== Exercise set ==
1 > Output the stretch of the watercolor palette text from "Warm colors lean" through "on the blog.", copied word for word.
2 > Go on with the text about building a watercolor palette, starting right after its last sentence.

Building my own watercolor palette was one of those quiet game changers in my art journey (the kind you don’t realize you needed until you do it). Once I stopped using whatever colors came in a set and started choosing my own, everything clicked. My colors mixed better. My paintings felt more intentional. And honestly, painting became more fun.

A watercolor palette isn’t just a place to hold paint. It’s a tool that shapes how you mix, how you paint, and how confident you feel while creating. Whether you’re painting loose florals or scenery watercolor paintings, setting up a palette that works for you makes a huge difference.

Let me walk you through how I build a watercolor palette using warm and cool primaries, plus mixing colors that actually make sense.

Choosing Your Paints

This is where everything starts. The paints you choose will affect every single mix you make later.

I always recommend starting with warm and cool versions of each primary color. That means a warm red and a cool red. A warm yellow and a cool yellow. A warm blue and a cool blue. This setup gives you more mixing control without needing a million tubes of paint (which is tempting, I know).

Warm colors lean toward orange or red. Cool colors lean toward blue. When you mix a warm red with a cool blue, you get cleaner purples. When you mix warm yellow with warm red, your oranges glow instead of turning muddy. It’s simple, but powerful.

I personally use professional paints because the pigment load is stronger and blends more smoothly, especially for wet on wet watercolor techniques. That said, student grade paints can still work beautifully. What matters most is learning how your paint behaves.

Your watercolor palette should feel flexible, not overwhelming. Six to twelve colors is more than enough to start.

If you want help choosing paints without wasting money (been there), I put together a full breakdown of what actually matters in watercolor paint and how to pick the best watercolor palette for your style. Read my ultimate guide to the best watercolor paint on the blog.

A person in a green ribbed sweater holds a small ceramic bowl filled with watercolor paint tubes in various colors. The close framing highlights the tools and pigments chosen for building a personalized watercolor palette and creative workspace.

Selecting a Palette

Now let’s talk about the actual watercolor paint palette.

You don’t need anything fancy. I’ve used ceramic palettes, plastic palettes, and travel palettes. What matters is having enough wells for mixing and enough space to let colors breathe.

I love palettes with individual paint wells and larger mixing areas. The mixing space is just as important as the paint space. This is where you’ll test colors, adjust water, and create custom mixes for your paintings.

== Data supplied ==
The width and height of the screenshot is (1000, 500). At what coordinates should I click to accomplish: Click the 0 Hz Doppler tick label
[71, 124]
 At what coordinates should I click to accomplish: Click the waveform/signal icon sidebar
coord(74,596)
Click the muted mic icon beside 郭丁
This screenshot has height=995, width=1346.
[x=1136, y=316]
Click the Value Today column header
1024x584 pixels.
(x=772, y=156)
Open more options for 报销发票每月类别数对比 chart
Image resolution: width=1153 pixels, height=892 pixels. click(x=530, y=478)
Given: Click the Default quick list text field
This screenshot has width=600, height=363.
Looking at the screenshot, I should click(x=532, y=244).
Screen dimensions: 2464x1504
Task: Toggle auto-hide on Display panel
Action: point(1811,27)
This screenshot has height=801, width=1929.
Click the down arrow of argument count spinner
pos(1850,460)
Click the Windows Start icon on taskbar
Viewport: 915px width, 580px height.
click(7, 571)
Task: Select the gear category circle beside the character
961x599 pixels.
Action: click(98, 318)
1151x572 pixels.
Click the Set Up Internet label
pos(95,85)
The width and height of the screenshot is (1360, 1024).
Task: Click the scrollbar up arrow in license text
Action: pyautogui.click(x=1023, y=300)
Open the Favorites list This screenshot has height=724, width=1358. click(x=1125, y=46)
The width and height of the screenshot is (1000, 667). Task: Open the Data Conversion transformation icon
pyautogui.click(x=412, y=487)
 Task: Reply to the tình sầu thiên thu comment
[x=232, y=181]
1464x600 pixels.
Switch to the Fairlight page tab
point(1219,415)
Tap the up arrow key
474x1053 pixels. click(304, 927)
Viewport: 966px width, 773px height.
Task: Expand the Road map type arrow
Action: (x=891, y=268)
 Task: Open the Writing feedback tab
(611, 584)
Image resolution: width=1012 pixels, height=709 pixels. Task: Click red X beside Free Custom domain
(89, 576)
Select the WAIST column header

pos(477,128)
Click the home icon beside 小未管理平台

== Results of the exercise ==
1 >
Warm colors lean toward orange or red. Cool colors lean toward blue. When you mix a warm red with a cool blue, you get cleaner purples. When you mix warm yellow with warm red, your oranges glow instead of turning muddy. It’s simple, but powerful.

I personally use professional paints because the pigment load is stronger and blends more smoothly, especially for wet on wet watercolor techniques. That said, student grade paints can still work beautifully. What matters most is learning how your paint behaves.

Your watercolor palette should feel flexible, not overwhelming. Six to twelve colors is more than enough to start.

If you want help choosing paints without wasting money (been there), I put together a full breakdown of what actually matters in watercolor paint and how to pick the best watercolor palette for your style. Read my ultimate guide to the best watercolor paint on the blog.

2 >
Plastic palettes are lightweight and affordable, but they do have one annoying issue. Beading. If your paint pulls away into tiny droplets instead of spreading, that’s beading. It’s common with new plastic palettes and it can be super frustrating.

The good news is it’s fixable. Once you prep your palette, it behaves so much better and your watercolor techniques feel smoother and more predictable.

If beading has ever made you want to throw your palette across the room (same), I walk you through an easy fix that actually works. Head to my blog post on how to stop paint from beading on a plastic palette.

Arranging Colors

How you arrange your colors matters more than you might think.

I arrange my watercolor palette in a rainbow order. I usually start with neutrals like black or brown, then move through red, orange, yellow, green, blue, and violet. I also separate warm and cool versions so they don’t accidentally mix.

This setup helps prevent muddy colors. If a little paint sneaks into the wrong well, it’s less likely to ruin a mix. It also makes color mixing feel intuitive. Your eye learns where things live, and that speeds everything up while painting.

When I’m working on watercolor paintings, this layout helps me move quickly between sky colors, greens, and neutrals without overthinking.

Your palette should feel familiar, almost automatic.

Setting Up and Drying Your Paints

I mostly work with dried paint straight from the tube. After squeezing paint into my palette, I let it dry for at least a full day before using it. This helps the paint last longer and prevents waste.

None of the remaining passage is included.